[Extracted data — start]

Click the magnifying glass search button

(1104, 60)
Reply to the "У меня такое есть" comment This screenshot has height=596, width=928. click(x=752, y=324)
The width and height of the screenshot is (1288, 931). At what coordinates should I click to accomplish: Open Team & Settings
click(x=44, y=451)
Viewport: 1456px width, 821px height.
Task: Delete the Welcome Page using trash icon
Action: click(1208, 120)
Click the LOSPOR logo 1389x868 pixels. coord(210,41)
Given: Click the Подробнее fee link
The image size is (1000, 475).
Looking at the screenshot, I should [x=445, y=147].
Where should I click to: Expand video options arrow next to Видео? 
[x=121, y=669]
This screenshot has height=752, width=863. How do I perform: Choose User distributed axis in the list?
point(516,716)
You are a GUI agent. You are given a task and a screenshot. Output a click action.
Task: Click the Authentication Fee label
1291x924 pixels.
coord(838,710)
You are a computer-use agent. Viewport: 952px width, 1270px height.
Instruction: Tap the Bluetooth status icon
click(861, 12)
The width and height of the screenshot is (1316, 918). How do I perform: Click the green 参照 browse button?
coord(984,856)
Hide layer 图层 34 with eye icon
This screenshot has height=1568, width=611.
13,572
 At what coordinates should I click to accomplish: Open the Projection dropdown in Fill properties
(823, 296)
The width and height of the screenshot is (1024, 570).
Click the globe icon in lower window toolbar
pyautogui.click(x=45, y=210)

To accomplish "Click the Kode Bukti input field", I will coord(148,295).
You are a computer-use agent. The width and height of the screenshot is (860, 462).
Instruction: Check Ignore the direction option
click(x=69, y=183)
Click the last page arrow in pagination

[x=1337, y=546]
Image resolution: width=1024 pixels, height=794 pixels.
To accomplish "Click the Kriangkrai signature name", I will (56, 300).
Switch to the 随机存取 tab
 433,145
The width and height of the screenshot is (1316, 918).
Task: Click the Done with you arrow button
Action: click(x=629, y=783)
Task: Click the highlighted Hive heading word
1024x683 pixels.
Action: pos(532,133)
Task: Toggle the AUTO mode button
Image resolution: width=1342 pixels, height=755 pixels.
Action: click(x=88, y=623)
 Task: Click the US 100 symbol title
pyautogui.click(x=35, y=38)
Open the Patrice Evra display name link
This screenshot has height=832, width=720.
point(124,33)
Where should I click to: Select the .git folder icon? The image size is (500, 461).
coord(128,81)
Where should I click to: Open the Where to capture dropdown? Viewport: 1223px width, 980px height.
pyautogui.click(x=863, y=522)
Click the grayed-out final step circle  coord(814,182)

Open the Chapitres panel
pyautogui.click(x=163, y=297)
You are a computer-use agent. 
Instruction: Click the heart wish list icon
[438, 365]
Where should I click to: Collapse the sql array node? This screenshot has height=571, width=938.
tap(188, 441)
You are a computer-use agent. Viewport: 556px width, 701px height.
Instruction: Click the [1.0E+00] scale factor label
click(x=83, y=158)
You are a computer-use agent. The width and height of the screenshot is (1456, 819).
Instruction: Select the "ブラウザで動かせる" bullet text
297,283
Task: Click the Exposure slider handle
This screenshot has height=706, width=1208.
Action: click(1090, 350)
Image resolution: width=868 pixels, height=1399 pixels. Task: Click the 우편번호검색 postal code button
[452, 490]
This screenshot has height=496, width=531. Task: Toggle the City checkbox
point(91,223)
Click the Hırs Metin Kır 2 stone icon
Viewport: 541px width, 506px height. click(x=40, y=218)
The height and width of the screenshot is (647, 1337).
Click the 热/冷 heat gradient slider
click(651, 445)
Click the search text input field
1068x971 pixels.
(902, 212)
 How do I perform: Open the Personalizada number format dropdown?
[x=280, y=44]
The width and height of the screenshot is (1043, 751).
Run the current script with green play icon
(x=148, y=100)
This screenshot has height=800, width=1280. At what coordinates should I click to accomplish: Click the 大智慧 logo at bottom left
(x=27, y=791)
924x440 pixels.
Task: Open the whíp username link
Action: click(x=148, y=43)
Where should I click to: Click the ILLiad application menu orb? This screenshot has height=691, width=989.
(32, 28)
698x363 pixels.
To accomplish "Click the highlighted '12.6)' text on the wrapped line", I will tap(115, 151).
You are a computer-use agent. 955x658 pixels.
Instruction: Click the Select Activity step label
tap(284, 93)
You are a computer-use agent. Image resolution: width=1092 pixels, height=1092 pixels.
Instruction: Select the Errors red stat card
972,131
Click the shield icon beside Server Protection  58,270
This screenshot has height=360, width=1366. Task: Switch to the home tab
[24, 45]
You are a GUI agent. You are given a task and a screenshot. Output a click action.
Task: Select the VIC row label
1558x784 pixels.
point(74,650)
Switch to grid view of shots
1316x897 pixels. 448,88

[Extracted data — finish]

* **Task instructions**: Repeat every record above precisely.

* **Written reply**:
Click the magnifying glass search button

(1104, 60)
Reply to the "У меня такое есть" comment This screenshot has height=596, width=928. click(x=752, y=324)
The width and height of the screenshot is (1288, 931). At what coordinates should I click to accomplish: Open Team & Settings
click(x=44, y=451)
Viewport: 1456px width, 821px height.
Task: Delete the Welcome Page using trash icon
Action: click(1208, 120)
Click the LOSPOR logo 1389x868 pixels. coord(210,41)
Given: Click the Подробнее fee link
The image size is (1000, 475).
Looking at the screenshot, I should [x=445, y=147].
Where should I click to: Expand video options arrow next to Видео? 
[x=121, y=669]
This screenshot has height=752, width=863. How do I perform: Choose User distributed axis in the list?
point(516,716)
You are a GUI agent. You are given a task and a screenshot. Output a click action.
Task: Click the Authentication Fee label
1291x924 pixels.
coord(838,710)
You are a computer-use agent. Viewport: 952px width, 1270px height.
Instruction: Tap the Bluetooth status icon
click(861, 12)
The width and height of the screenshot is (1316, 918). How do I perform: Click the green 参照 browse button?
coord(984,856)
Hide layer 图层 34 with eye icon
This screenshot has height=1568, width=611.
13,572
 At what coordinates should I click to accomplish: Open the Projection dropdown in Fill properties
(823, 296)
The width and height of the screenshot is (1024, 570).
Click the globe icon in lower window toolbar
pyautogui.click(x=45, y=210)

To accomplish "Click the Kode Bukti input field", I will coord(148,295).
You are a computer-use agent. The width and height of the screenshot is (860, 462).
Instruction: Check Ignore the direction option
click(x=69, y=183)
Click the last page arrow in pagination

[x=1337, y=546]
Image resolution: width=1024 pixels, height=794 pixels.
To accomplish "Click the Kriangkrai signature name", I will (56, 300).
Switch to the 随机存取 tab
 433,145
The width and height of the screenshot is (1316, 918).
Task: Click the Done with you arrow button
Action: click(x=629, y=783)
Task: Click the highlighted Hive heading word
1024x683 pixels.
Action: pos(532,133)
Task: Toggle the AUTO mode button
Image resolution: width=1342 pixels, height=755 pixels.
Action: click(x=88, y=623)
 Task: Click the US 100 symbol title
pyautogui.click(x=35, y=38)
Open the Patrice Evra display name link
This screenshot has height=832, width=720.
point(124,33)
Where should I click to: Select the .git folder icon? The image size is (500, 461).
coord(128,81)
Where should I click to: Open the Where to capture dropdown? Viewport: 1223px width, 980px height.
pyautogui.click(x=863, y=522)
Click the grayed-out final step circle  coord(814,182)

Open the Chapitres panel
pyautogui.click(x=163, y=297)
You are a computer-use agent. 
Instruction: Click the heart wish list icon
[438, 365]
Where should I click to: Collapse the sql array node? This screenshot has height=571, width=938.
tap(188, 441)
You are a computer-use agent. Viewport: 556px width, 701px height.
Instruction: Click the [1.0E+00] scale factor label
click(x=83, y=158)
You are a computer-use agent. The width and height of the screenshot is (1456, 819).
Instruction: Select the "ブラウザで動かせる" bullet text
297,283
Task: Click the Exposure slider handle
This screenshot has height=706, width=1208.
Action: click(1090, 350)
Image resolution: width=868 pixels, height=1399 pixels. Task: Click the 우편번호검색 postal code button
[452, 490]
This screenshot has height=496, width=531. Task: Toggle the City checkbox
point(91,223)
Click the Hırs Metin Kır 2 stone icon
Viewport: 541px width, 506px height. click(x=40, y=218)
The height and width of the screenshot is (647, 1337).
Click the 热/冷 heat gradient slider
click(651, 445)
Click the search text input field
1068x971 pixels.
(902, 212)
 How do I perform: Open the Personalizada number format dropdown?
[x=280, y=44]
The width and height of the screenshot is (1043, 751).
Run the current script with green play icon
(x=148, y=100)
This screenshot has height=800, width=1280. At what coordinates should I click to accomplish: Click the 大智慧 logo at bottom left
(x=27, y=791)
924x440 pixels.
Task: Open the whíp username link
Action: click(x=148, y=43)
Where should I click to: Click the ILLiad application menu orb? This screenshot has height=691, width=989.
(32, 28)
698x363 pixels.
To accomplish "Click the highlighted '12.6)' text on the wrapped line", I will tap(115, 151).
You are a computer-use agent. 955x658 pixels.
Instruction: Click the Select Activity step label
tap(284, 93)
You are a computer-use agent. Image resolution: width=1092 pixels, height=1092 pixels.
Instruction: Select the Errors red stat card
972,131
Click the shield icon beside Server Protection  58,270
This screenshot has height=360, width=1366. Task: Switch to the home tab
[24, 45]
You are a GUI agent. You are given a task and a screenshot. Output a click action.
Task: Select the VIC row label
1558x784 pixels.
point(74,650)
Switch to grid view of shots
1316x897 pixels. 448,88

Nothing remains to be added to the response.